Have they no basic knowledge of biochemistry? Don't they read medical and nutritional journals? Surely, if they did, they would know that the major fats found in atheromatous plaques is not saturated fats, but POLYUNsaturated fats.

A study published in Lancet — so it isn't hard to find — compared the fatty-acid composition of aortic plaques with that of post-mortem serum and adipose tissue. They found positive associations "between serum [in the bloodstream] and plaque [the stuff which blocks arteries] omega 6 [VEGETABLE oil] (r = 0.75) and omega 3 (r = 0.93) polyunsaturated fatty acids, and monounsaturates (r = 0.70)... No associations were found with saturated fatty acids."[1]

Just in case you missed the last sentence, it read:

"No associations were found with saturated fatty acids"

If it still isn't clear: Arteries block with polyunsaturated fatty acids, NOT saturated fats.

Fat facts

As a species, we have eaten animal fats and tropical oils, all of which contain a significant amount of saturated fatty acids, for the whole of our existence as a species on this planet. Until the 20th century, before which time coronary heart disease (CHD) was either unknown or at least extremely rare, such fats were the only ones we did eat. With that background, why should we change?

We also know that animals, whether they are plant eaters or carnivores, which eat their natural diets, as well as humans who are untainted by our civilised dietary ideas, ALL MAMMALS eat high-fat, high-saturated fat diets, and DON'T get the diseases we do, where is the evidence that we shouldn't also eat their healthy diet?

The reason we are told to restrict our total fat intake to about 35% of calorie intake is because it is assumed that eating fat makes us fat, and that being fat predisposes us to diseases such as diabetes, heart disease and cancer.

The reason for the specific warning against saturated fats is the belief that saturated fats increase the risk of heart disease. Animal fats are sought out particularly for damnation as they not only contain some saturated fatty acids but cholesterol as well — so they must be doubly bad. Polyunsaturated oils, on the other hand, tend to lower our blood cholesterol levels, so they must be healthier. We saw earlier that there is precious little evidence to support these assertions; nevertheless, these are the sole bases for the recommendations.

**Raw data:**
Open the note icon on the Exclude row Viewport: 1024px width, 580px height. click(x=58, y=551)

**Assignment A:**
Please answer these questions from the passage on dietary fats, one line each:
(i) What r value does the Lancet study report for the association between serum and plaque omega 3 polyunsaturated fatty acids?
(ii) To about what percentage of calorie intake are we told to restrict total fat?
(iii) Besides some saturated fatty acids, what do animal fats contain that leads the passage to call them "doubly bad"?
**Assignment B:** Carry on the passage on dietary fats from its last sentence.

**Task answer A:**
(i) r = 0.93
(ii) About 35%
(iii) Cholesterol

**Task answer B:**
Fats are important constituents in our diets for many reasons. With the highest amount of calories of any food, they are an important energy source. Our bodies need energy all the time. The amount of energy coming from carbohydrates is stored in our bodies in the form of glucose and glycogen, but that store is very limited: enough for perhaps two days if we take it easy. Our bodies’ major energy store is body fat — a ‘saturated animal fat’, by the way.

But fats are much more than just an energy reserve. Our brains are mostly composed of fats; and fats are building blocks for body cell membranes and a wide range of hormones and hormone-like substances; fats also play an important part in cushioning vital organs.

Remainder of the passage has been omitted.